The service will mark World No Smoking Day, which will be observed here and abroad on Thursday. Approximately 1,500 nonsmokers die in Israel from passive smoking each year.
On Tuesday, Health Minister Ya'acov Ben-Yizri will appear before a conference on smoking prevention and reduction at Kfar Hamaccabiah in Ramat Gan.
The hot line, organized by the Israel Cancer Association and the Academic Law College in Ramat Gan, will operate from 4 to 8 p.m., at (03) 612-9848.
Several people who have dined at restaurants and cafes that did not prevent smoking in no-smoking areas have won lawsuits and received damages of as much as NIS 2,000 from owners. Passive (sidestream) smoking has been proven to increase the risk of lung cancer, heart disease and asthma.
The law students will help callers present complaints against eating places and other establishments in small claims court. They received special training from attorney Amos Hausner, a leading anti-tobacco activist who heads the Israel Council for the Prevention of Smoking.

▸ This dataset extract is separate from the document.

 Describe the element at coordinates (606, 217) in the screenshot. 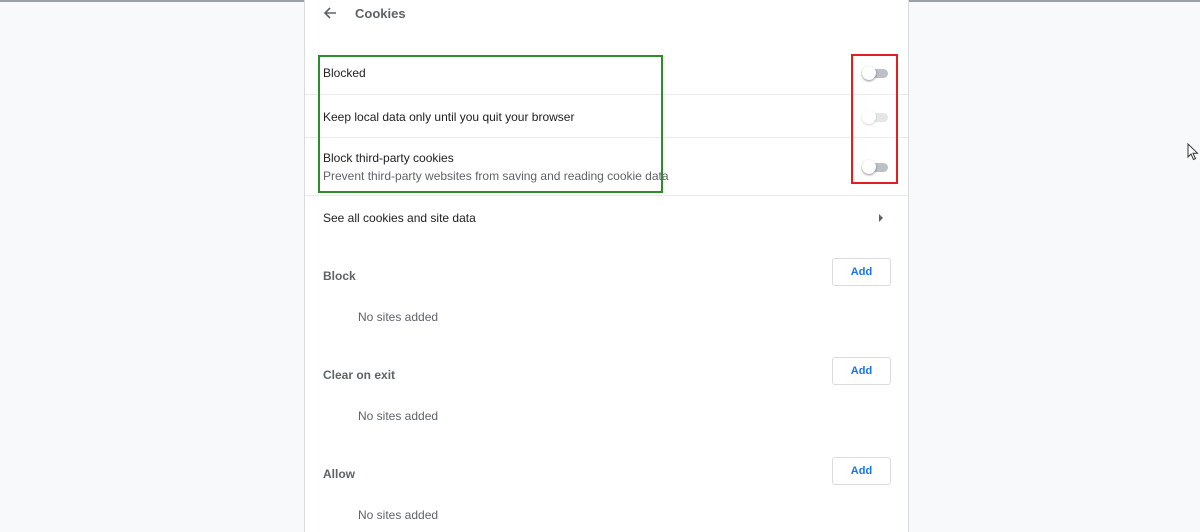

Seventy-five percent of adults do not smoke. According to the law, all public places must be smoke free, with the exception of restricted areas that are completed closed and ventilated, and which are not used by nonsmokers.
The Israel Cancer Association and the Academic Law College said they hoped hundreds of lawsuits would be filed against the owners of establishments that violate the law. No-smoking laws are supposed to be enforced by local authority inspectors, but in many cases, there is no one to whom to complain.